Action sequences not triggering at NL3 hosting location

Incident Report for TOPdesk SaaS Status page

Postmortem

Introduction:

A couple of the TOPdesk functionalities need to work together and communicate. This communication works through a messaging system, in our case Poschd. Poschd recently experienced an overload resulting in issues with the Action Sequences and Knowledge Base functionalities. The cause of these disruptions was mainly due to adding more TOPdesk functionalities into the Poschd system.

Cause:

The move of the Action Sequences and Knowledge Base functionalities to the Poschd system and the increase of the number of environments on the datacenters added substantial load to Poschd. This, coupled with the existing systems already using Poschd, led to an unmanageable rise in messages needing to be processed by Poschd. As a result, Poschd started to buckle under the increased pressure, eventually leading to a Poschd crash in two of our datacenters.

Complications:

When the messaging service was restarted, several functionalities tried to offload their messages simultaneously, causing another overload. It took a lot of time to figure out how to limit the number of messages that Poschd received which was needed for it to start again successfully.

A contributing factor to the overload of Poschd was due to an increasing number of environments on our datacenters. There was no space to distribute these environments to smaller datacenters due to technical difficulties.

Additional information:

We were working on a new messaging system to replace Poschd. The new messaging service will not run into the same problems as Poschd, it is more robust and up to date. This was an extensive and time-consuming project. At the moment the issues with Poschd started this system was not completely ready to be implemented yet.

Summary:

Our messaging system, Poschd recently experienced an overload. The cause was primarily due to more functionalities that needed to communicate through the messaging system.

The transition of Action Sequences and Knowledge Base functionalities to Poschd and the increasing number of environments on the datacenters added a significant and unexpected extra load on the messaging system.

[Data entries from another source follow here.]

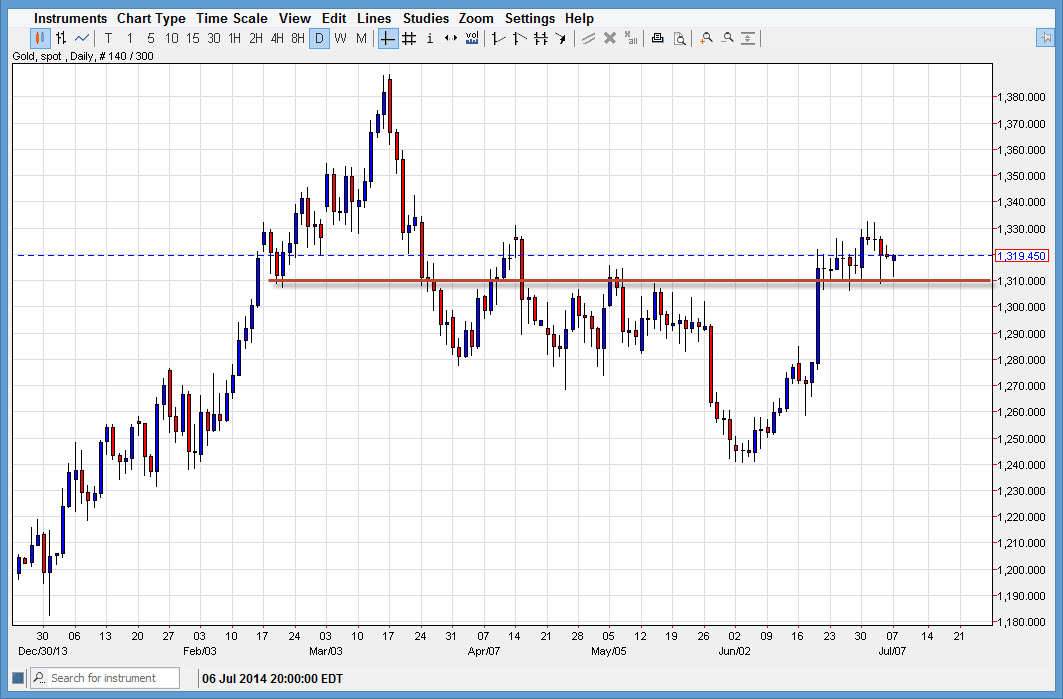Click the volume (vol) indicator icon
The image size is (1063, 699).
coord(472,39)
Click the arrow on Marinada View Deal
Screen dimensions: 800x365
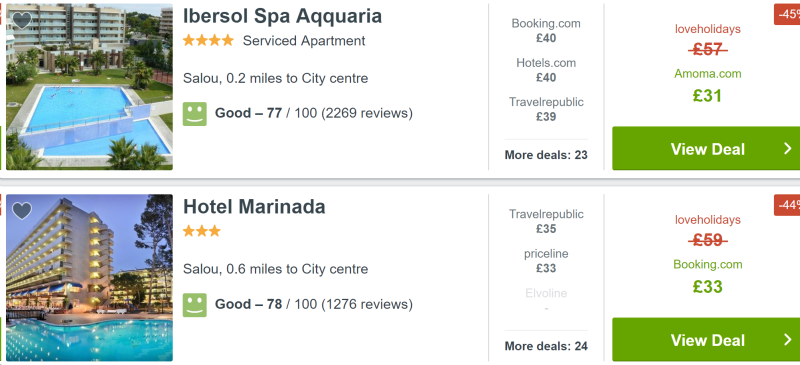[x=788, y=339]
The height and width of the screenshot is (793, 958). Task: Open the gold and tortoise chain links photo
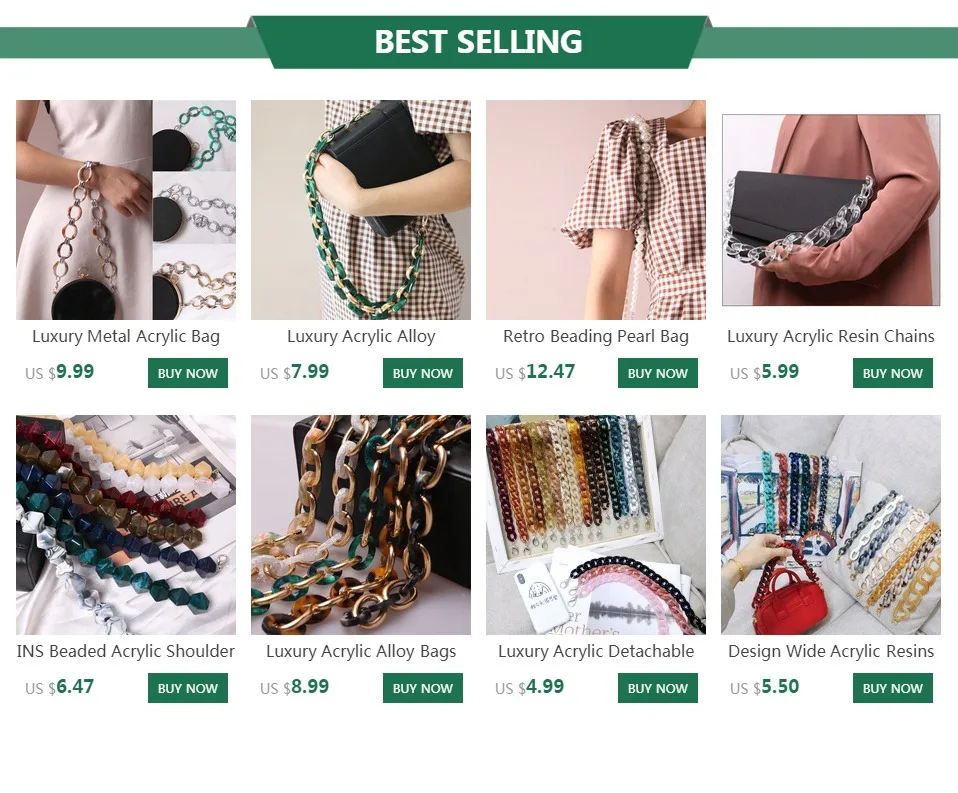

This resulted in a crash of the messaging system at two of our datacenters. The restart of the messaging service led to another overload as multiple

functionalities tried to offload messages at once. The surge in datacenter environments and the lack of space to distribute these environments to smaller datacenters also contributed to the overload. Efforts to create a new messaging system to replace Poschd were underway but not completed.

Of course, as an organization we keep on learning and adapting our processes to better handle and prevent any possible issues in the future.

Follow-up actions:

  1. All environments have been moved to the new messaging service as of November 2023.
  2. Build more and smaller datacenters, so functionalities cannot be overloaded. The first new datacenter is being deployed. We will start distributing environments as soon as the datacenter is ready. Our goal is to complete this project in 2024. The creation of these new datacenters has our highest priority.
  3. A dedicated project group has been created in order to update and further formalize our procedures around incidents where multiple customers are affected. This way customers will be updated in a timely manner and know what we are doing to solve the problem. Also, customers will get updates on the symptoms of the problem.
Posted Dec 04, 2023 - 13:36 CET

Resolved

The fix is working as intended and queued actions have been processed.
We apologize for any inconvenience this issue may have caused.
Posted Sep 21, 2023 - 14:43 CEST

Monitoring

The fix has been implemented.
As it will take a while until the queued actions will all have been processed, delays can still be experienced for some time.
We'll monitor the situation at least for the next hour.
Posted Sep 21, 2023 - 13:52 CEST

Update

The fix has been implemented.
As it will take a while until the queued actions will all have been processed, delays can still be experienced for some time.
We'll monitor the situation at least for the next hour.
Posted Sep 21, 2023 - 13:36 CEST

Update

A fix is being implemented
Posted Sep 21, 2023 - 12:09 CEST

Update

We found the issue the messaging service is facing and are working on it
Posted Sep 21, 2023 - 11:14 CEST

Identified

We pinpointed the issue to a problem with the messaging service, not delivering the triggers to the action service.
Posted Sep 21, 2023 - 10:37 CEST

Investigating

We are currently experiencing issues with action sequences not triggering at our NL3 hosting location
We are aware of the problem and are investigating.

Our apologies for the inconvenience. We aim to update this status blog at least every 30 minutes until the issue has been resolved.
Posted Sep 21, 2023 - 10:18 CEST
This incident affected: NL3 SaaS hosting location.